(Task data)

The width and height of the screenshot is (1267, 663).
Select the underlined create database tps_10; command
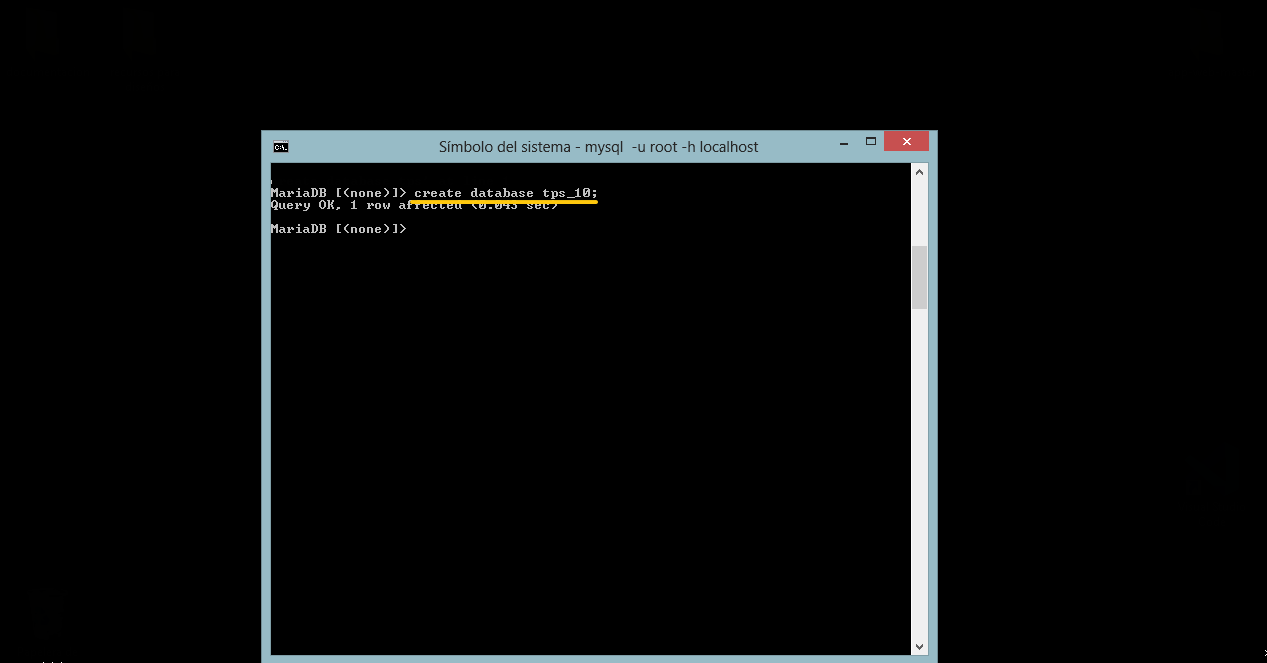click(503, 193)
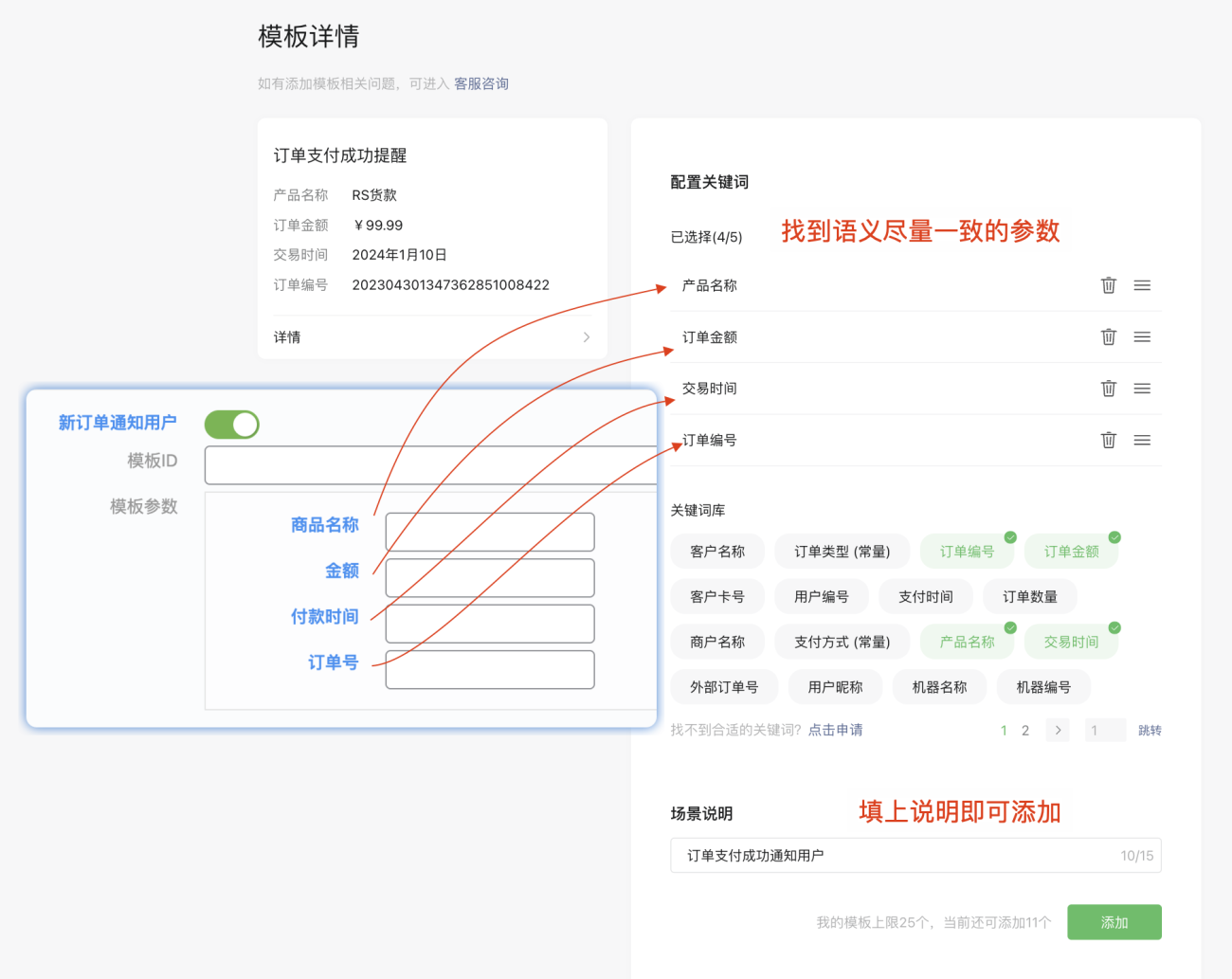The image size is (1232, 979).
Task: Click the next-page arrow in keyword library
Action: click(1057, 730)
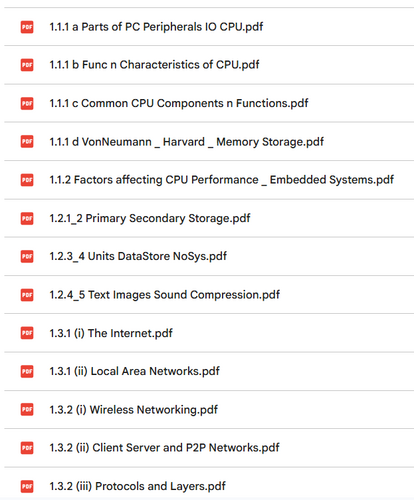Image resolution: width=414 pixels, height=500 pixels.
Task: Click PDF icon for Parts of PC Peripherals file
Action: [x=27, y=27]
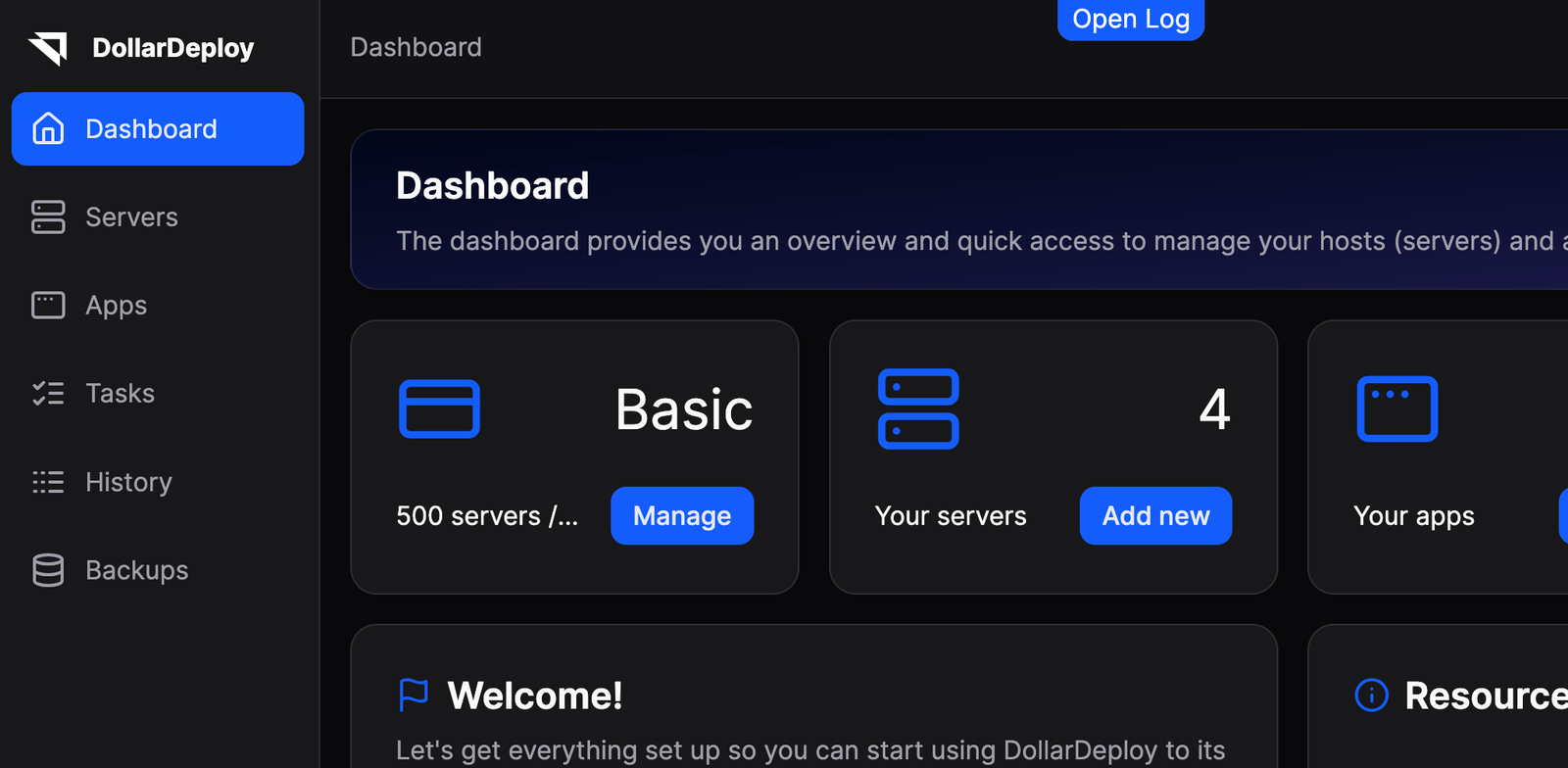Click the History list icon
1568x768 pixels.
[x=48, y=482]
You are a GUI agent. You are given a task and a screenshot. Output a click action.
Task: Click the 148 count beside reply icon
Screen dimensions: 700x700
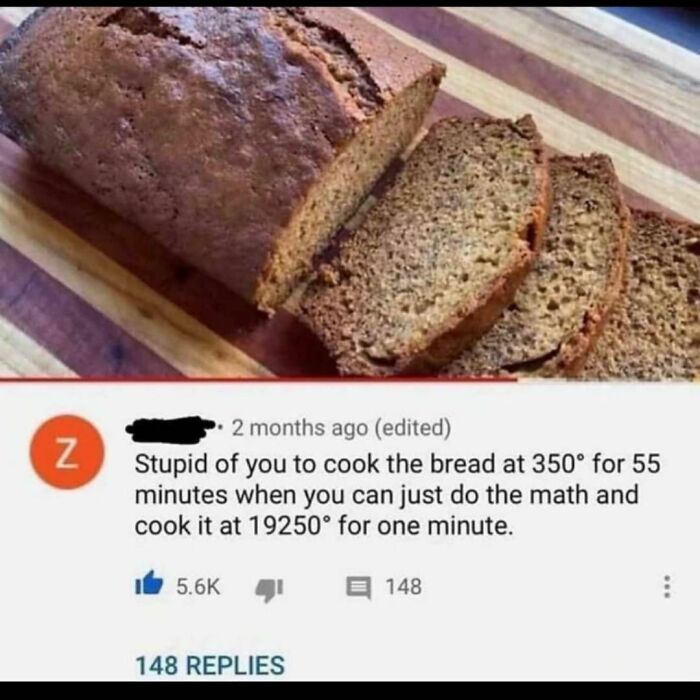click(x=404, y=587)
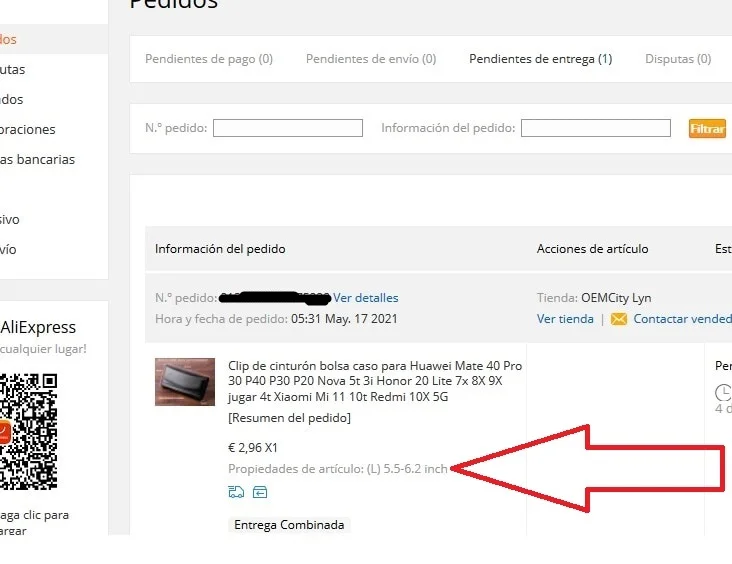Click the Contactar vendedor link

(x=683, y=319)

(End Task data)

* **Exercise brief**
Repeat every line of the data above exactly, but drop the pictures.

* **Answer box**
The width and height of the screenshot is (1267, 663).
Select the underlined create database tps_10; command
click(503, 193)
The image size is (1232, 979).
Task: Click the next-page arrow in keyword library
Action: click(1057, 730)
Image resolution: width=414 pixels, height=500 pixels.
Task: Click PDF icon for Parts of PC Peripherals file
Action: [x=27, y=27]
Click the History list icon
1568x768 pixels.
[x=48, y=482]
You are a GUI agent. You are given a task and a screenshot. Output a click action.
Task: Click the 148 count beside reply icon
Screen dimensions: 700x700
click(x=404, y=587)
Click the Contactar vendedor link

(x=683, y=319)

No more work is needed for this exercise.